Part of the book series: Advances in Experimetal Medicine and Biology ((AEMB,volume 201))

Abstract

High density, lipoprotein (HDL) as found in human plasma have a density of 1.063–1.21 g/ml, and are composed (weight percent) of approximately 50% protein, 25% phospholipid, 20% cholesterol, and 5% triglyceride (1). Fluctuations in HDL levels have been associated mainly with alterations in HDL2 (density, 1.063–1.125 g/ml), rather than HDL3 (density, 1.125–1.21 g/ml (2). Apolipoproteins (apo) A-I and A-II are the major proteins of HDL. Minor constituents include apoB, apoC-I, apoC-II, apoC-III, apoD, apoE, apoF, apoG, apoLp(a) (3–12).

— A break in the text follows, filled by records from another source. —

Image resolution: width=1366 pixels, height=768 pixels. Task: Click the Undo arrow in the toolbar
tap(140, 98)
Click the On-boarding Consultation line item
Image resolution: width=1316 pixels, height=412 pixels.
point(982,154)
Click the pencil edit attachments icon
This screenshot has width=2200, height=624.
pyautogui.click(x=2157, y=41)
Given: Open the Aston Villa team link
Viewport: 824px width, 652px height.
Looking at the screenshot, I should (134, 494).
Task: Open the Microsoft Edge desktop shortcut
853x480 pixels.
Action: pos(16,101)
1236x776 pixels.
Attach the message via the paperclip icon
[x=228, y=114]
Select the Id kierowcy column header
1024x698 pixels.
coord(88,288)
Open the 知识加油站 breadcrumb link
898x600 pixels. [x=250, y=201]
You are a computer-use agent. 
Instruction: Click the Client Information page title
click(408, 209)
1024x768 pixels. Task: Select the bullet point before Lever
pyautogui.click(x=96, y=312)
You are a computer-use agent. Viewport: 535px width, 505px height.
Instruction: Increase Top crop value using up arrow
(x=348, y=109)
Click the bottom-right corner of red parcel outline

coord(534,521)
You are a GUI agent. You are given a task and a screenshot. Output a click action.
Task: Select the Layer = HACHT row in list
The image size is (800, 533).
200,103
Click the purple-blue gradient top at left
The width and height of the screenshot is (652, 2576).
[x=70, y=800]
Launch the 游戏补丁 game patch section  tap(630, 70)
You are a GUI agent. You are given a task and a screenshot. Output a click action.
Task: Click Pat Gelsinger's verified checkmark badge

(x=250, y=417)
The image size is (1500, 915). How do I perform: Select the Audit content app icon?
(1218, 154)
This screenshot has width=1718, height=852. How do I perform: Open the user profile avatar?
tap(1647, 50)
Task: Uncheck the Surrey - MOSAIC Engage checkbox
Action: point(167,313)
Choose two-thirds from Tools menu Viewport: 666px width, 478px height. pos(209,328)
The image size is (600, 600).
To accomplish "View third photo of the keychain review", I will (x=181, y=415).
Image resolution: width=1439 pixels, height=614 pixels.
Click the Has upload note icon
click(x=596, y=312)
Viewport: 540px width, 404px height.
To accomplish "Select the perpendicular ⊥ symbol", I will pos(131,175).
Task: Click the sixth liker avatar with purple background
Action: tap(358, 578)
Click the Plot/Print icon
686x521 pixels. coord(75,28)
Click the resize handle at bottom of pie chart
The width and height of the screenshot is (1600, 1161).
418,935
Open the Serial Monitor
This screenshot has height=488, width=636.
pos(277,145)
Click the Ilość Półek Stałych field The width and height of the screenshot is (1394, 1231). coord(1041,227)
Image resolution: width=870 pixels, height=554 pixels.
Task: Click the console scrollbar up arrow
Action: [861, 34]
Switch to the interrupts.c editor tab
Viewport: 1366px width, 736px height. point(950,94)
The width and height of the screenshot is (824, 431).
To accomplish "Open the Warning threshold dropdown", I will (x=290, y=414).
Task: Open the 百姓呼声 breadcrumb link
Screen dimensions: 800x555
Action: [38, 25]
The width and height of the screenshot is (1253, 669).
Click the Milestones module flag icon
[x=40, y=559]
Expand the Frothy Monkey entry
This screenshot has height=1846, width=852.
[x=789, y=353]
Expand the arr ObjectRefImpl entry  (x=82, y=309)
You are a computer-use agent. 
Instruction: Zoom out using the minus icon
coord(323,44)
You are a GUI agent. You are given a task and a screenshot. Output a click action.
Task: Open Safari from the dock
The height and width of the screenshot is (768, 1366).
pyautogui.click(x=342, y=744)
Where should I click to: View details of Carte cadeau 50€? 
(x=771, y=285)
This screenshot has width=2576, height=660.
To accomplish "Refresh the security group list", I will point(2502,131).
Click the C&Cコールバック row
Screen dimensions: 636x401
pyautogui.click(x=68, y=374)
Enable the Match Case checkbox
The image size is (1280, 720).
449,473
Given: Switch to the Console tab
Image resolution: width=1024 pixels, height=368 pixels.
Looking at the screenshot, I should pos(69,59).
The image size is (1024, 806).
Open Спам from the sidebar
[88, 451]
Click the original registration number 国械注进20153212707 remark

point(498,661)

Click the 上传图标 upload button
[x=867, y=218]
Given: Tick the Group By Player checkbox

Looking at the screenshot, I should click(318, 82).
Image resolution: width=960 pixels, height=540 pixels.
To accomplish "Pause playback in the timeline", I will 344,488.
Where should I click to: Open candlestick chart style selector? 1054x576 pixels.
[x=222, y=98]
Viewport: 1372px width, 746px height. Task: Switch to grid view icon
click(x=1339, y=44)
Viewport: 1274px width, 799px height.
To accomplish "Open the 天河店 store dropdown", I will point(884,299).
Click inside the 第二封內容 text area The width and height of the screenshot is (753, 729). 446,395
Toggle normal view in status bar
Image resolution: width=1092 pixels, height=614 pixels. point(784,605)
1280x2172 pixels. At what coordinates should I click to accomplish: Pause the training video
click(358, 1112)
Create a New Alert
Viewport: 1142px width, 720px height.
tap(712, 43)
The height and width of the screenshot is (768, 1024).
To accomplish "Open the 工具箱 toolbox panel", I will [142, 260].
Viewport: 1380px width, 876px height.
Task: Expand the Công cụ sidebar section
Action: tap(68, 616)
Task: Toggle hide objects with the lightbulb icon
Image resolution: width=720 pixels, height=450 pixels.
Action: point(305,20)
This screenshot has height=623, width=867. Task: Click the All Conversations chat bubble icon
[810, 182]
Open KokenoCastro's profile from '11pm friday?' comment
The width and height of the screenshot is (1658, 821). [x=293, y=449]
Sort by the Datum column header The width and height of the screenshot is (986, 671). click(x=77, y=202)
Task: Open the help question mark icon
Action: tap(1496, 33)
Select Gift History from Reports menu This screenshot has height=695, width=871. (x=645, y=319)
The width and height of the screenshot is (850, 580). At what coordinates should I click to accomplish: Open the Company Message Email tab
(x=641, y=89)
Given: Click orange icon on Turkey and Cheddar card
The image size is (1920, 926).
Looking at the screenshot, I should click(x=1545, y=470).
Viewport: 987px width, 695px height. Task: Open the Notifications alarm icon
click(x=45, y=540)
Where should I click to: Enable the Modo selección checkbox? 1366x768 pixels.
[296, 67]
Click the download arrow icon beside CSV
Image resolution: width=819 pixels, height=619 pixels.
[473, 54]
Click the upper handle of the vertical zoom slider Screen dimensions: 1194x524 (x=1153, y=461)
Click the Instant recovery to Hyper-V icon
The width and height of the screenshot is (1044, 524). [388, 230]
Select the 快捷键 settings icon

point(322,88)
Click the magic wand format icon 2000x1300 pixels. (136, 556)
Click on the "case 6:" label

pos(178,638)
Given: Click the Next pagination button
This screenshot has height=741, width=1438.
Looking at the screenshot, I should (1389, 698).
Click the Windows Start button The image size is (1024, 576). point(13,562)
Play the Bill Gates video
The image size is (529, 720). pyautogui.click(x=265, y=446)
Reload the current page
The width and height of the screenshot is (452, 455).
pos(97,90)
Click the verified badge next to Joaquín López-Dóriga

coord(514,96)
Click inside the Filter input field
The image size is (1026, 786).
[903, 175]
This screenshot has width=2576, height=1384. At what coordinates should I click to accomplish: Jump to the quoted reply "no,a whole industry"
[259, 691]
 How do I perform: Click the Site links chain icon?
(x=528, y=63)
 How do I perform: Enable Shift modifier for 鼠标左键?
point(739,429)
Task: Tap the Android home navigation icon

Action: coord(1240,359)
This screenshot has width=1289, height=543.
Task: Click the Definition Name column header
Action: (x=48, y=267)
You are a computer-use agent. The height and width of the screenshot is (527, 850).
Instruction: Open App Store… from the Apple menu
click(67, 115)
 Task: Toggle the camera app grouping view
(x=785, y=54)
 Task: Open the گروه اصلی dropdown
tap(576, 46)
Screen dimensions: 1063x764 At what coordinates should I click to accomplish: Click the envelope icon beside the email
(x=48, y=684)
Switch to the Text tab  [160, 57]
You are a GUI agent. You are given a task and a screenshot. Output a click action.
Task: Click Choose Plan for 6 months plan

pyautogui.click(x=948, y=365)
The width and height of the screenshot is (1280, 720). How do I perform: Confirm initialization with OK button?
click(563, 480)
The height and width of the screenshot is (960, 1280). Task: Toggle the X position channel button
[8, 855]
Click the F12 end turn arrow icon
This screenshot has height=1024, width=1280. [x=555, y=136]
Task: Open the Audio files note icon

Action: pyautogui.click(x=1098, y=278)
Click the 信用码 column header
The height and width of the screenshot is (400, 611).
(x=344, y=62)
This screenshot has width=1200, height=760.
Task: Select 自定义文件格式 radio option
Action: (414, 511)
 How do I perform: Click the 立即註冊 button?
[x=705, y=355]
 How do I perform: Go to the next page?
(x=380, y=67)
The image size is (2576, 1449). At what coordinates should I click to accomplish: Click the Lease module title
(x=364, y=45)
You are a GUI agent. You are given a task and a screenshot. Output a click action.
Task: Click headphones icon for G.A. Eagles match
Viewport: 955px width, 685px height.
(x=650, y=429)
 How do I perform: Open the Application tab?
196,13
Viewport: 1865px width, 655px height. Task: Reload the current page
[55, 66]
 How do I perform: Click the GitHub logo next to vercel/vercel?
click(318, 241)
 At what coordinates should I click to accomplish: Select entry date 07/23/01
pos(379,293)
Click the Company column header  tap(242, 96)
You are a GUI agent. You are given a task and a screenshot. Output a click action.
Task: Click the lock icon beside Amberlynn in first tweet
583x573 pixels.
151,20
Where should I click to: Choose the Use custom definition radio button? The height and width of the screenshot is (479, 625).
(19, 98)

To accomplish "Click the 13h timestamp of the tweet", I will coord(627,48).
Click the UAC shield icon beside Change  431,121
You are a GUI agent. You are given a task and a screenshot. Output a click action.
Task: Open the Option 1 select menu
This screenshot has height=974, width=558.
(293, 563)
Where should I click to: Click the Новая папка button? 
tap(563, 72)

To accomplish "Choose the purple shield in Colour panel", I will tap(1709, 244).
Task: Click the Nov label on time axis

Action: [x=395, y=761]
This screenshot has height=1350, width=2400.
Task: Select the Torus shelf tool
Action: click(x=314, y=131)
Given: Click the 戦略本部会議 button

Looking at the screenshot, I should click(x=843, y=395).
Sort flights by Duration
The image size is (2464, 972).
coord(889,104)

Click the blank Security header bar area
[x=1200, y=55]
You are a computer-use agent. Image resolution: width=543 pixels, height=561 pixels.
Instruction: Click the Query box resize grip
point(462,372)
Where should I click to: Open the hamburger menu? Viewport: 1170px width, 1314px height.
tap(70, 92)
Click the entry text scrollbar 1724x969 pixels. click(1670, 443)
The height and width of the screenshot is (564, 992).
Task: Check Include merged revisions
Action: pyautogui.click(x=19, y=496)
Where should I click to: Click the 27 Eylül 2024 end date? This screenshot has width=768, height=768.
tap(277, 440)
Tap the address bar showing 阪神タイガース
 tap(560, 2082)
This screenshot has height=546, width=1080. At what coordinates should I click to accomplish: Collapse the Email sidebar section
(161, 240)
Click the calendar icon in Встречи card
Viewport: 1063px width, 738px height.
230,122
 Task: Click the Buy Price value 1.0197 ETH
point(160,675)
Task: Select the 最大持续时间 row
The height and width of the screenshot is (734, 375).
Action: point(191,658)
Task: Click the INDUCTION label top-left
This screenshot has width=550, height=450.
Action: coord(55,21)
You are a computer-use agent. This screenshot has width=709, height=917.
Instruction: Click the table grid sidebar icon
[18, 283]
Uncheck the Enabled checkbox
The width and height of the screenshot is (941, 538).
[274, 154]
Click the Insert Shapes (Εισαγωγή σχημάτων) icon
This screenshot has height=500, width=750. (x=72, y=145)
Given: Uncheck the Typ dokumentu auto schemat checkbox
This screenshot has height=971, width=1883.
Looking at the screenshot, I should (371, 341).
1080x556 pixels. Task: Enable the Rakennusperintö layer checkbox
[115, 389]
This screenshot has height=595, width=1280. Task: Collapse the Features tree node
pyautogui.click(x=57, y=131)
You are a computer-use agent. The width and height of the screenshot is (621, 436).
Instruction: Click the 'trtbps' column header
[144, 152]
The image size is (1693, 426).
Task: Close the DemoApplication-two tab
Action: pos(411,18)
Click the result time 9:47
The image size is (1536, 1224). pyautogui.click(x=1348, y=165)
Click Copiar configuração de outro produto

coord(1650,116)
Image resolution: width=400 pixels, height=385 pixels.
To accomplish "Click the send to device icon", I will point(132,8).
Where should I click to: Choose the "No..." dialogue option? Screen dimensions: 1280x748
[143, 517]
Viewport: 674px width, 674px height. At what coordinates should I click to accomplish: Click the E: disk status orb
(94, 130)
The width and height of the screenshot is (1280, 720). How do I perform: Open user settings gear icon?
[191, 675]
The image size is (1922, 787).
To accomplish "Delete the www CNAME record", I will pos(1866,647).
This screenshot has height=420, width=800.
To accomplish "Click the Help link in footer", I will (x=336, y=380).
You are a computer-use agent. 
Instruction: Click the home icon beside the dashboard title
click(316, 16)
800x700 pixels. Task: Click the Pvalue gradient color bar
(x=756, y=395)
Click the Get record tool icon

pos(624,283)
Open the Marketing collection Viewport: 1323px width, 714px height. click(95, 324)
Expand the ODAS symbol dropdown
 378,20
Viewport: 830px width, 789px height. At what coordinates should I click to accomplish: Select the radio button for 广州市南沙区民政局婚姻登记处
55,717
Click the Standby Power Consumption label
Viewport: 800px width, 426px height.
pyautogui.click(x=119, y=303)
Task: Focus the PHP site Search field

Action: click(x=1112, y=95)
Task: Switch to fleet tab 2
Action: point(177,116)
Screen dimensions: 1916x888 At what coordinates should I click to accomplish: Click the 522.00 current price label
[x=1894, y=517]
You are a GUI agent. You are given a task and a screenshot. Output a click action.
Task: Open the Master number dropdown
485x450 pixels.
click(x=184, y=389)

Apolipoprotein not only have structural roles in HDL particles, but have other functions as well. ApoA-I and apoC-I have both been reported to activate lecithin/cholesterol acyltransferase (LCAT), while apoA-II has been reported to enhance hepatic lipase activity (12–15). ApoC-II activates the enzyme lipoprotein lipase, while apoC-III has been shown to inhibit hepatic chylomicron remnant uptake (16,17). Both apoB and apoE can bind to the apoB,E receptor (LDL receptor) on various cell surfaces, while apoE also binds to the liver apoE receptor, which is essential for chylomicron remnant uptake (18,19). The low density lipoprotein (LDL) receptor appears to be crucial for regulating LDL levels in plasma, as well as for maintaining intracellular cholesterol homeostasis. HDL particles can bind to specific sites on various cell surfaces (20).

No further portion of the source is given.